Collections Care

Conservation is a fundamental responsibility of the National Museum of American History (NMAH) and an essential element of the museum's mission.

Our role in collections care and exhibit design is focused primarily on practical techniques that protect museum collections from damage caused by exhibit, handling, and storage.

The NMAH conservation department handles preservation concerns throughout the entire process of exhibit development and production. Conservation specialists also monitor and offer recommendations on environmental conditions in both public and storage areas.

The Conservator of Exhibitions and Loans coordinates conservation treatment and advises on exhibit guidelines for loaned collections, ensuring that both incoming and outgoing loans are properly cared for at every stage of the loans process.

Silver cake basket packed for loan in custom-made conservation housing.

▶ **Task set**
1) Transcribe the passage of the collections care text that opens with the words containing "The NMAH conservation" and closes with "and storage areas.".
2) According to the collections care text, who coordinates conservation treatment for loaned collections?

Collected data entries
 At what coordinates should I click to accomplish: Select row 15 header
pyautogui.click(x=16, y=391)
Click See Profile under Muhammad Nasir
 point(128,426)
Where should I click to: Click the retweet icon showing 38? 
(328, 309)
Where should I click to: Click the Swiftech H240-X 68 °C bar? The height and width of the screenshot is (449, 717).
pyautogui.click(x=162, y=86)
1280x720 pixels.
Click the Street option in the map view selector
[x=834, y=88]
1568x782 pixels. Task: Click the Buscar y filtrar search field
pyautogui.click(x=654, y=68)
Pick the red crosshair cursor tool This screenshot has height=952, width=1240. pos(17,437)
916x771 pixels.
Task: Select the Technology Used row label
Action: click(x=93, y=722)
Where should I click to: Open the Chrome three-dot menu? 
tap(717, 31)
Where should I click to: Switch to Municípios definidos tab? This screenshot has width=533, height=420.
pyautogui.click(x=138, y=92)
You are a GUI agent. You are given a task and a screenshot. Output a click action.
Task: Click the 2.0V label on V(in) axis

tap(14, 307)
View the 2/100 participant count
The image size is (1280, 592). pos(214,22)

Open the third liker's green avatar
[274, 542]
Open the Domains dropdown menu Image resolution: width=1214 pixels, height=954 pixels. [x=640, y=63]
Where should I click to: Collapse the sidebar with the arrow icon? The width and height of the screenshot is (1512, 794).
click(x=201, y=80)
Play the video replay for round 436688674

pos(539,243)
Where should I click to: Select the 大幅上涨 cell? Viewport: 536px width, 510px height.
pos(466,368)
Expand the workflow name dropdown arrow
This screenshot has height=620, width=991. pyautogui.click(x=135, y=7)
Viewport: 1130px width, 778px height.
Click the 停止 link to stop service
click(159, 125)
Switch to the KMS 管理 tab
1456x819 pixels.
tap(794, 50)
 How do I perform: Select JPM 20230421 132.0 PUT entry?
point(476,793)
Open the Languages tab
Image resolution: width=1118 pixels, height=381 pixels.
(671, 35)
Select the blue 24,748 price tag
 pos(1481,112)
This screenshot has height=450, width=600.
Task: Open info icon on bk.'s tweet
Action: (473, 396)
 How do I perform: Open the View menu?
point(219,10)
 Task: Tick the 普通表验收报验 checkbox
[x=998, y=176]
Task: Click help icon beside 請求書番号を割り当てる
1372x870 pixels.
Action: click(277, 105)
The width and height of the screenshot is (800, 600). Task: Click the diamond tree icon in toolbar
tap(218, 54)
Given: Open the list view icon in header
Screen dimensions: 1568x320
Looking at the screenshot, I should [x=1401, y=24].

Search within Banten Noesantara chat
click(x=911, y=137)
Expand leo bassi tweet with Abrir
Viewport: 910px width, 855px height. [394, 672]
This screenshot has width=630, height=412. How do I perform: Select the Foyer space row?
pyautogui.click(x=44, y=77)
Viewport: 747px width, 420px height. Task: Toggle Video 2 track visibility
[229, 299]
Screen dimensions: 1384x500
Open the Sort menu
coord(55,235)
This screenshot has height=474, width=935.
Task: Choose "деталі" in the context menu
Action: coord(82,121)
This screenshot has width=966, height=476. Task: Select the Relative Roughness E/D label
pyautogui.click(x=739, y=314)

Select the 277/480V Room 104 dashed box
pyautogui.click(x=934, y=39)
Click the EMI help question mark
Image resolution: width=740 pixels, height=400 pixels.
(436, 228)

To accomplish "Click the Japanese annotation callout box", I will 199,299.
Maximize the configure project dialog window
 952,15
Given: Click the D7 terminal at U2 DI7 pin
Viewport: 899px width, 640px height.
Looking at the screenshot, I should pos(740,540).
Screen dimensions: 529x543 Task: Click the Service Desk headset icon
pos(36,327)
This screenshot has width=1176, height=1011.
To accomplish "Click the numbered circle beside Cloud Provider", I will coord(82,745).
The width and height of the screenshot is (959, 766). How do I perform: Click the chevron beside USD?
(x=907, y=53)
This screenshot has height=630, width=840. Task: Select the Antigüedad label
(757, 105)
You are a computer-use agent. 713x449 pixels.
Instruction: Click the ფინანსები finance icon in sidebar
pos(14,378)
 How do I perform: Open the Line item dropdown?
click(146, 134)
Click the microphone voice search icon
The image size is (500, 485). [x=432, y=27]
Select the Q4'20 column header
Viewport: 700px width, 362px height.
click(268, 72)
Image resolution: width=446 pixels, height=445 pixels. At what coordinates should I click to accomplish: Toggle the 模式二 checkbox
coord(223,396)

▶ **Responses by task**
1)
The NMAH conservation department handles preservation concerns throughout the entire process of exhibit development and production. Conservation specialists also monitor and offer recommendations on environmental conditions in both public and storage areas.

2) The Conservator of Exhibitions and Loans.